Article rédigé par Didier Beauregard, le 02 mai 2017
[Source : Polémia]
Finalement, le Système a réussi son pari : recomposer au centre de la vie politique française sur la base d’un corpus idéologique libéral, mondialiste, européiste et atlantiste. Cette thèse que nous développons depuis des années, dans les colonnes de Polémia notamment, va trouver son aboutissement le dimanche 7 mai avec l’élection programmée d’Emmanuel Macron : le grand favori des sondages et des médias.
L’affaire est-elle pliée pour autant ? Le rapport de forces au soir du deuxième tour, évalué autour des 62/38, était nettement à son avantage, mais la partie n’est pas encore jouée et la Boîte de Pandore de la recomposition une fois ouverte, il est bien difficile de savoir qui la contrôlera.
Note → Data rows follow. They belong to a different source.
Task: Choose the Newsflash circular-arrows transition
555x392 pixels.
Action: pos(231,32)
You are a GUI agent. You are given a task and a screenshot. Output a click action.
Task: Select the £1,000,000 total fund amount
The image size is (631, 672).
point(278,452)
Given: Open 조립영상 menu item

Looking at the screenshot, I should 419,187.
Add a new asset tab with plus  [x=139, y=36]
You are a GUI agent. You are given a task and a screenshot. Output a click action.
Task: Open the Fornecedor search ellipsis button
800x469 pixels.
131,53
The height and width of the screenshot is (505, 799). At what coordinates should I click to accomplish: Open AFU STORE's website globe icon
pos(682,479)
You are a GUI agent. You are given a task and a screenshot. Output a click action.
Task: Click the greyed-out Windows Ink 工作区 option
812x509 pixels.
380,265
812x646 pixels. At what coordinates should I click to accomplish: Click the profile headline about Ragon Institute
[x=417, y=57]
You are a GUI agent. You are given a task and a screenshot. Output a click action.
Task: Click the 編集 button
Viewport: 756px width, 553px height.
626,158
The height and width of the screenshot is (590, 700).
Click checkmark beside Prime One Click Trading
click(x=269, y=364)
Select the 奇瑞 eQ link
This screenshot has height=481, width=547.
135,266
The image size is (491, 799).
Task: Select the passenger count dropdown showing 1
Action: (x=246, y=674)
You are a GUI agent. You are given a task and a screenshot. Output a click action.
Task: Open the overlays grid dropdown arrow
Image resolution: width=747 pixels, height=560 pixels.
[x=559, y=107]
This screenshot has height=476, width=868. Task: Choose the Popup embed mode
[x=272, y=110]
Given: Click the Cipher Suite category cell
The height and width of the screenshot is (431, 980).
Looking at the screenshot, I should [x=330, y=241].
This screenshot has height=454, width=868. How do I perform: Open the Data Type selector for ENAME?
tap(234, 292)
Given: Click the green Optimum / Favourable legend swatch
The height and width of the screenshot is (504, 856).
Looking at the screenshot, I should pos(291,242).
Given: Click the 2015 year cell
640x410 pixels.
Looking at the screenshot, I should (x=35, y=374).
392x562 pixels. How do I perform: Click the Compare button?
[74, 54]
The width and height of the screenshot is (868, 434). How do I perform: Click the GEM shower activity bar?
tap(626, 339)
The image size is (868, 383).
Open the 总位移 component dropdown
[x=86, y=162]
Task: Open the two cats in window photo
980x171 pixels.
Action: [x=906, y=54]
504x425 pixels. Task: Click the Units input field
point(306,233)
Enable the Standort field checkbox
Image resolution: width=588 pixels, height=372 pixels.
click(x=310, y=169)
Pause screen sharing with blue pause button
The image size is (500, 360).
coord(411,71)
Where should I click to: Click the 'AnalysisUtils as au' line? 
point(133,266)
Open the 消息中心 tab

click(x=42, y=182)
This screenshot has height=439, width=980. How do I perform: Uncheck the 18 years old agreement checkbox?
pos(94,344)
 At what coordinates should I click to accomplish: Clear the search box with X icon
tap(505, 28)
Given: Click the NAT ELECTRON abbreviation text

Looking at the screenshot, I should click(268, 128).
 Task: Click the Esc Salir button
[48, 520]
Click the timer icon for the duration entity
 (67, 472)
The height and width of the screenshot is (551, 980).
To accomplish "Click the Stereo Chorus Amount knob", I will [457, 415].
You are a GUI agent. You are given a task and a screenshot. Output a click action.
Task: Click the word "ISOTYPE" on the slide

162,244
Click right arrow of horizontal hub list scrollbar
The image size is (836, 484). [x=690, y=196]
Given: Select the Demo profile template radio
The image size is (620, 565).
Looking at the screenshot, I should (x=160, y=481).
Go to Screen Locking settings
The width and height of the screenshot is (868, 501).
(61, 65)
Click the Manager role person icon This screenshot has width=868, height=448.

Le Système, bien sûr, va déployer tous ses moyens et ses stratagèmes pour assurer une large victoire à son candidat, mais, de fait, il semblerait bien que quelque chose dans l’air du temps annonce que la bataille sera beaucoup plus rude que prévu.
Tout un chacun peut rencontrer autour de soi nombre d’électeurs de droite qui affirment qu’ils ne voteront jamais Macron ou qu’ils voteront Marine.
En quelques jours de campagne de deuxième tour menée tambour battant, la candidate FN a gagné 2 points à 40%. 10 points à prendre en une semaine apparaît objectivement comme un défi insurmontable, mais nous entrons dans une période où les cadres anciens s’effondrent et où, en conséquence, des masses d’électeurs se cherchent hors des repères traditionnels. Ces nouveaux espaces sont aujourd’hui difficiles à appréhender et laissent la porte ouverte à des scénarios surprises.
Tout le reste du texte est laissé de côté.